On Nov. 26, the Netherlands Public Prosecution Service imposed a $157,000 fine on Oceanco for using the “wrong timber” during the construction of the Koru which, at 417 feet long, is likely the largest and most expensive yacht ever built in the Netherlands, NRC reported.
Following a two-year investigation, prosecutors accused “a Dutch yacht builder” of failing to investigate the origin of the wood used in some of the yacht’s furniture and finishings, which was purchased from an unnamed Turkish woodworking company. “It is therefore no longer possible to determine whether this wood was legally or illegally felled,” prosecutors said in a statement. Reporters at NRC, a partner of the International Consortium of Investigative Journalists, confirmed the company was Oceanco, which specializes in luxury yacht construction.
Oceanco acknowledged that it failed to comply with the European Timber Regulation, but said it “never intended” to do so, according to the prosecutors’ statement. The company “acknowledges the importance of the EUTR legislation and deeply regrets that this has happened,” it said.
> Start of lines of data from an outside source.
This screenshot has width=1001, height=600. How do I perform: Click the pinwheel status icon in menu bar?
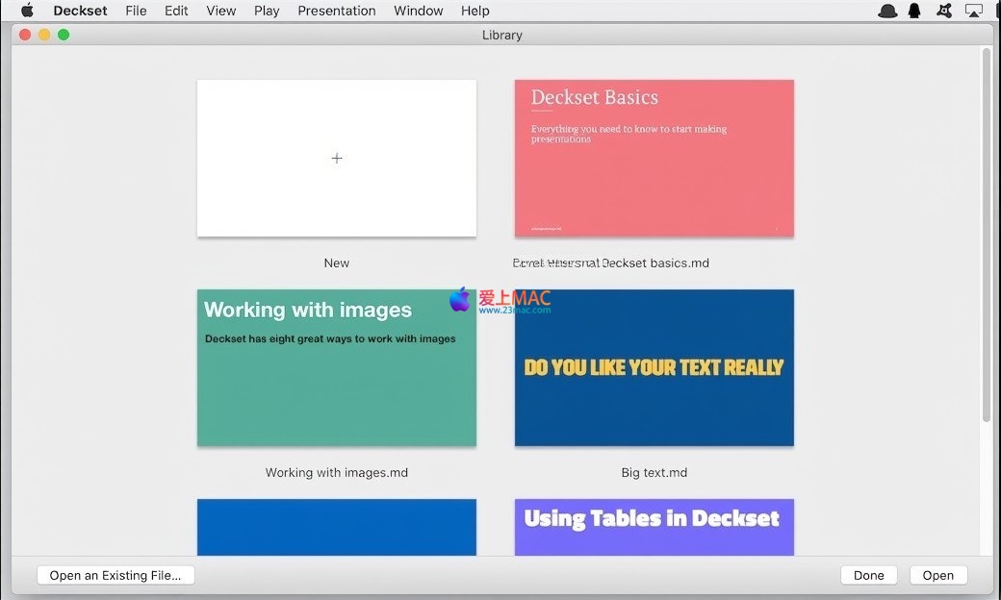944,11
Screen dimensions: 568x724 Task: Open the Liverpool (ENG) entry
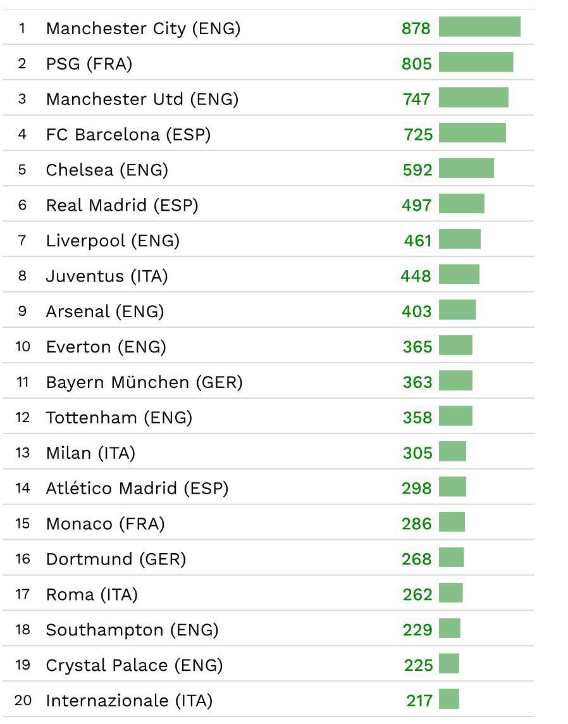point(113,241)
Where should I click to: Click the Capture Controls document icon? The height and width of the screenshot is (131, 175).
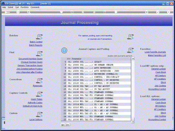pos(39,94)
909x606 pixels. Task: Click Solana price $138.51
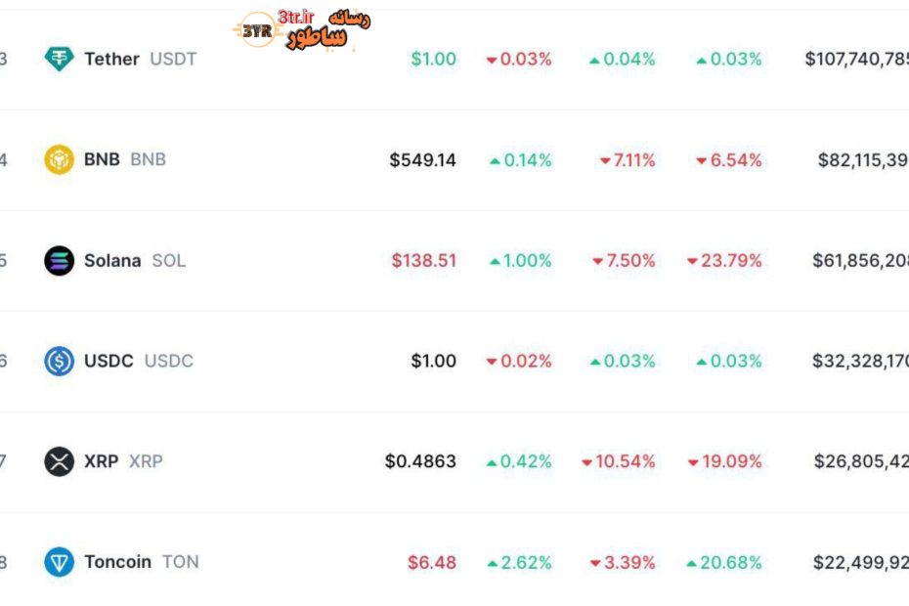423,261
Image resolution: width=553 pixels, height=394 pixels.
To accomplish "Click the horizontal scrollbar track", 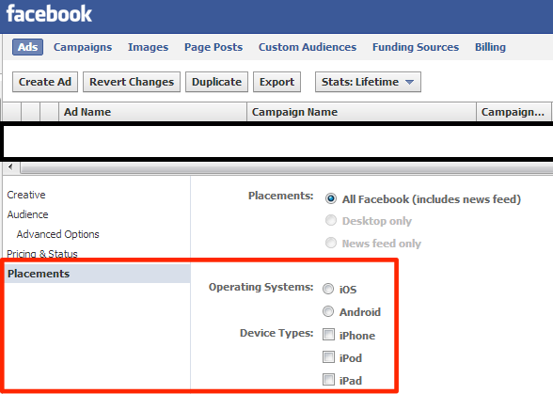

The so-called EUTR, which will soon be replaced by a new law covering seven commodities linked to deforestation, bans the importation of illegally harvested timber and derived products into Europe, and requires companies investigate the origins of timber products before placing them on the market.
Last year, Deforestation Inc., a cross-border investigation by ICIJ with 44 media partners, documented how the law had failed to stop the timber trade from Myanmar as Western companies exploited loopholes and lax controls to import teak from the South Asian country, where exports of local natural resources help finance the military regime.
Myanmar teak is a particularly durable type of wood used for high-end architecture and yachts. Even though exports plunged since the 2021 military coup, the Myanmar government reported making $67.8 million from timber exports between April 2023 and March 2024.
In response to the coup, in 2021, the United States and the European Union imposed sanctions on the state-owned timber monopoly. As early as 2017, EU regulators began recommending member states stop importing timber from Myanmar due to corruption and illegal logging concerns.
To bypass stricter controls, some European companies have used intermediaries in Singapore, Thailand and other countries that do not restrict the trade of Myanmar timber, ICIJ found.
As part of their investigation, the Dutch prosecutors found that Oceanco had purchased the teak used in the deck of the Koru from a German trader that may not have met the requirements of the EUTR. German authorities were informed about the case, the prosecutors’ statement said.
In 2019 Oceanco decided that it would no longer use Myanmar teak in new orders. The order for the construction of the Koru predates that, NRC reported.
Correction, Dec. 2, 2024: An earlier version of this article misstated which teak products on the superyacht Koru led to the Dutch fine. It was some of the teak furniture and finishings, not the deck.